» SELECTED EXTRACT:
- Opening Delimiter -

Many of the cases that have surfaced regarding kava kava and liver damage have been proven to be unsubstantiated, strictly because it was proven that alcohol could have played a role. The kava kava used in these studies was commercially extracted and, as noted above, commercial extracts often carry ethanol in their solvent bases. Whereas studies conducted with the use of pure kava kava (with no alcohol) have not surfaced any evidence of liver toxicity. Although there is some indication to suggest that the addition of glutathione (an organic chemical that helps with the metabolization of kavalactones) may have a levelling effect that prevents hepatotoxicity [6, p. 676]. This could then suggest that the alcohol may have been the variable responsible for liver damage, or that the combination of kava kava and alcohol was responsible.

- Closing Delimiter -

» RECORDED INFORMATION:
- Opening Delimiter -

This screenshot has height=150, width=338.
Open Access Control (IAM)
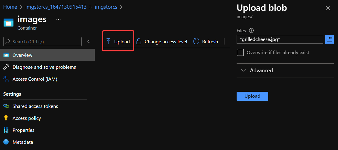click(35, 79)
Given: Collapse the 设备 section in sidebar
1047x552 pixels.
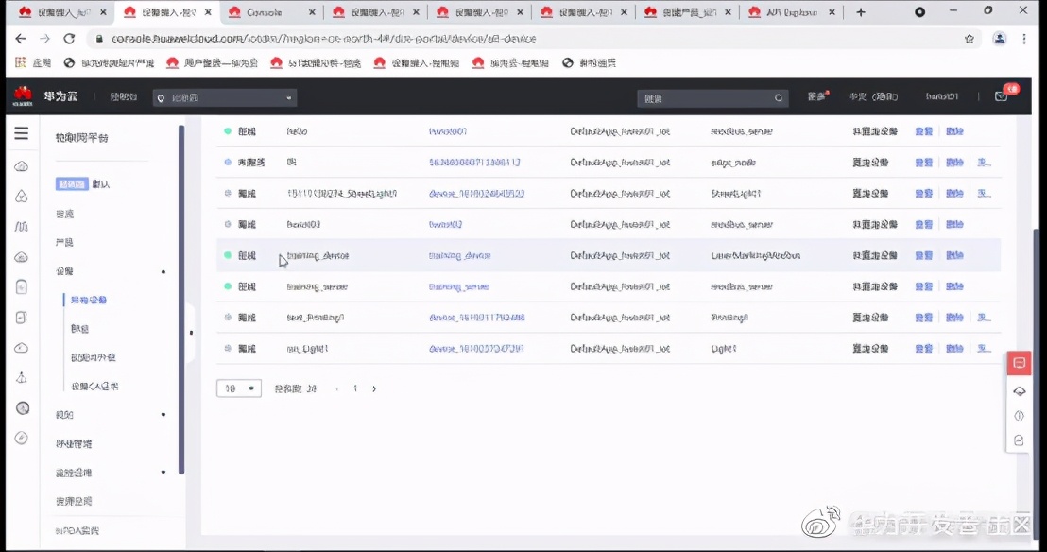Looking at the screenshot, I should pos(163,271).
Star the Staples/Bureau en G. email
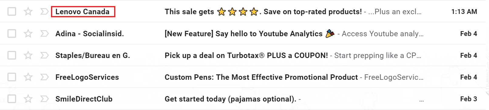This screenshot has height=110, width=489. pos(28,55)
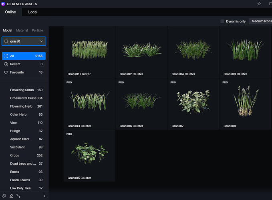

- Closing Delimiter -

» ACTIVITY LIST:
A – In the kava kava passage, what do commercial extracts often carry in their solvent bases?
B – Print the portion of the kava kava passage starting with "Many of the" and going on through "alcohol was responsible.".
The items are separate material, apart from the kava kava passage.

» SOLUTION LIST:
A – Ethanol.

B –
Many of the cases that have surfaced regarding kava kava and liver damage have been proven to be unsubstantiated, strictly because it was proven that alcohol could have played a role. The kava kava used in these studies was commercially extracted and, as noted above, commercial extracts often carry ethanol in their solvent bases. Whereas studies conducted with the use of pure kava kava (with no alcohol) have not surfaced any evidence of liver toxicity. Although there is some indication to suggest that the addition of glutathione (an organic chemical that helps with the metabolization of kavalactones) may have a levelling effect that prevents hepatotoxicity [6, p. 676]. This could then suggest that the alcohol may have been the variable responsible for liver damage, or that the combination of kava kava and alcohol was responsible.